┌──

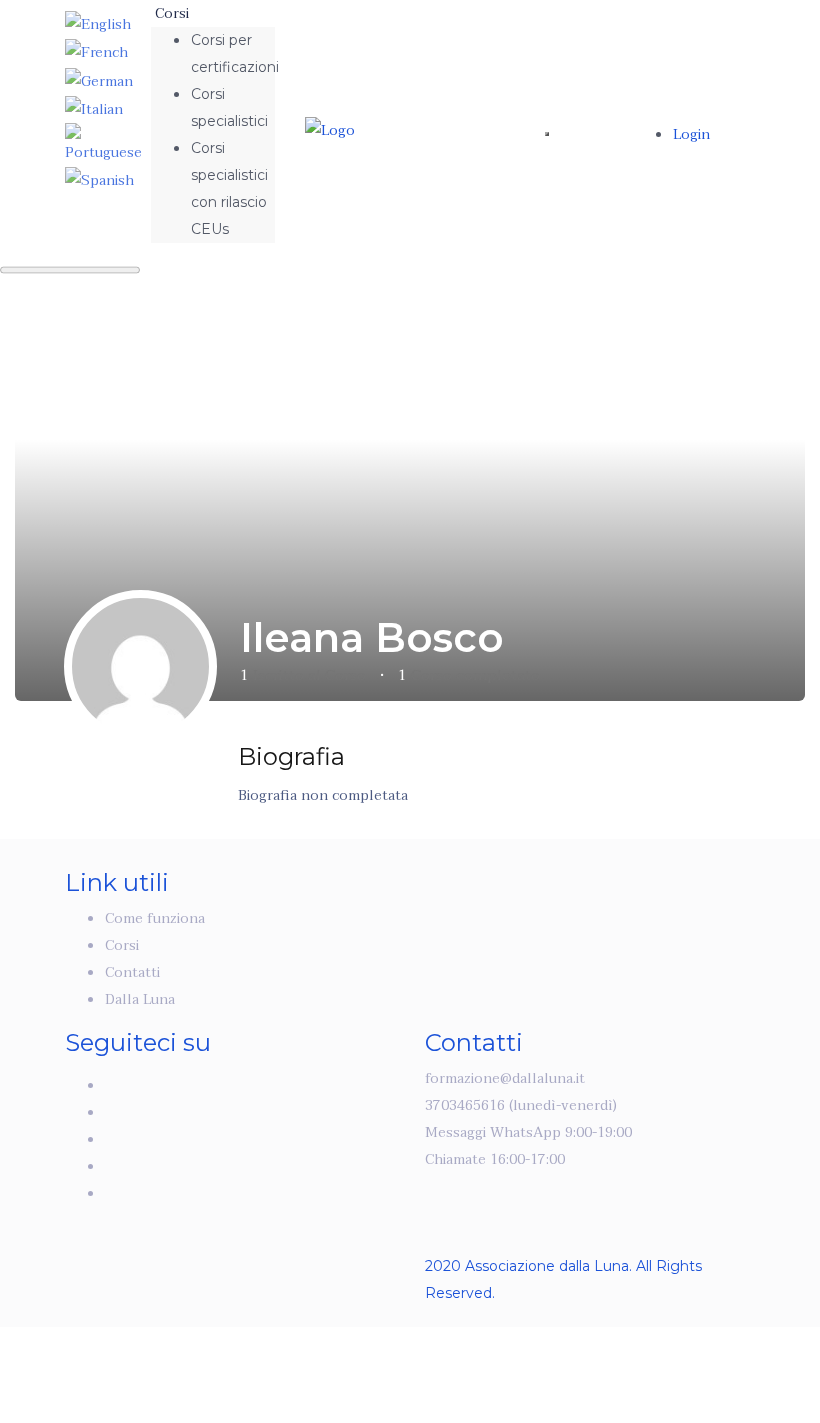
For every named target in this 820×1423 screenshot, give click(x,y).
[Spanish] (99, 179)
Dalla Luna (140, 999)
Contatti (132, 972)
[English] (98, 23)
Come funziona (155, 918)
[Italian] (94, 108)
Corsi (174, 13)
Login (691, 134)
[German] (99, 79)
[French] (96, 51)
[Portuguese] (107, 143)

└──

- _Required work_: Using the listing above, print the line containing "[English] (98, 23)" and every line after it exactly, up to and including the last.

- _Expected answer_:
[English] (98, 23)
Come funziona (155, 918)
[Italian] (94, 108)
Corsi (174, 13)
Login (691, 134)
[German] (99, 79)
[French] (96, 51)
[Portuguese] (107, 143)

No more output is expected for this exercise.